**AIM OF THE TASK:**
For the data below, work out how many lines contain the word "computer" and supply only that number.

━━━━━━━━━━

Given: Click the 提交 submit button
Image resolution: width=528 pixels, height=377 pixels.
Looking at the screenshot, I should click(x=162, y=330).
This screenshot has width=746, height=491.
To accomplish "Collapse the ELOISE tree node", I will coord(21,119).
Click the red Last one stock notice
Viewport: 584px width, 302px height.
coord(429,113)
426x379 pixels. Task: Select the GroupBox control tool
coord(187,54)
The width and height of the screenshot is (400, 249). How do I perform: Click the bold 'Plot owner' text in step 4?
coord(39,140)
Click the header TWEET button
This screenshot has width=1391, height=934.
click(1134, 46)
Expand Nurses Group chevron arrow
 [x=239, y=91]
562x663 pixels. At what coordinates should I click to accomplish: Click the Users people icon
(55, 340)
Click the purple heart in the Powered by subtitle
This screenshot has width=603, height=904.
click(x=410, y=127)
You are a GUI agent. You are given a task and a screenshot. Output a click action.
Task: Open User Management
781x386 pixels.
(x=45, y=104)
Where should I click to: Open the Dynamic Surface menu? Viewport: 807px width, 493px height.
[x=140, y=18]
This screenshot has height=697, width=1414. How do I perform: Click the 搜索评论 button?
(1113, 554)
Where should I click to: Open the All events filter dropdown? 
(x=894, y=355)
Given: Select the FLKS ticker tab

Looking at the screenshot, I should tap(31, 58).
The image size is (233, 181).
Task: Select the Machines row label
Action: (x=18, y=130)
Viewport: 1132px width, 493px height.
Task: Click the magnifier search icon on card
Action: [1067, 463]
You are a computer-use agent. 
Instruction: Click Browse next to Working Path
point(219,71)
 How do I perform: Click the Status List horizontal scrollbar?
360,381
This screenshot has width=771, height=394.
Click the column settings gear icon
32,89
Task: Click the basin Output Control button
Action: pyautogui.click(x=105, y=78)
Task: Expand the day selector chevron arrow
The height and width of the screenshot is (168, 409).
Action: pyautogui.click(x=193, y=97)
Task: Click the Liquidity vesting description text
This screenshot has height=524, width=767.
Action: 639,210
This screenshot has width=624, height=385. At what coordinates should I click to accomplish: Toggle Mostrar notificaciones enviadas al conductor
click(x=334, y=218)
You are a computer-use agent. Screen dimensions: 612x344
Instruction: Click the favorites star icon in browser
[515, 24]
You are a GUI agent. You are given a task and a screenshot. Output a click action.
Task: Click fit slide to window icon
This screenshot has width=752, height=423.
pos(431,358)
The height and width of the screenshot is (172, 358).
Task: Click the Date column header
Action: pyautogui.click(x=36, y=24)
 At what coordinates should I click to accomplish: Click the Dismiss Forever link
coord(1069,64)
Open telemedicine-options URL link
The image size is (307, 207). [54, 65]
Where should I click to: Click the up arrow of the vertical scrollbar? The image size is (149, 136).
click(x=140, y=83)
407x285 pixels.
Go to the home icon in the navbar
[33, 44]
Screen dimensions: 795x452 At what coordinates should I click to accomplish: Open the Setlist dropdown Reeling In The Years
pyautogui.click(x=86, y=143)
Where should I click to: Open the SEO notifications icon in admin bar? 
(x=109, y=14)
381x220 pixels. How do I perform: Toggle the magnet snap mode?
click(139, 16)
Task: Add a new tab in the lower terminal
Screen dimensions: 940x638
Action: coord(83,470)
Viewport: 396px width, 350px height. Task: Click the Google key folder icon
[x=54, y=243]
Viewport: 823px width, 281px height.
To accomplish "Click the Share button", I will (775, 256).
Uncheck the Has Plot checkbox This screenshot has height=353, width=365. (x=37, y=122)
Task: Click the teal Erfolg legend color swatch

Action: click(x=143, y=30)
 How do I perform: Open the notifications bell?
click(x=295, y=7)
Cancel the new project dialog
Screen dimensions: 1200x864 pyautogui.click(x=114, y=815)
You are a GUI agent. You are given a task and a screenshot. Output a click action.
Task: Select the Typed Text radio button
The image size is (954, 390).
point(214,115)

━━━━━━━━━━

**SOLVED EXERCISE:**
2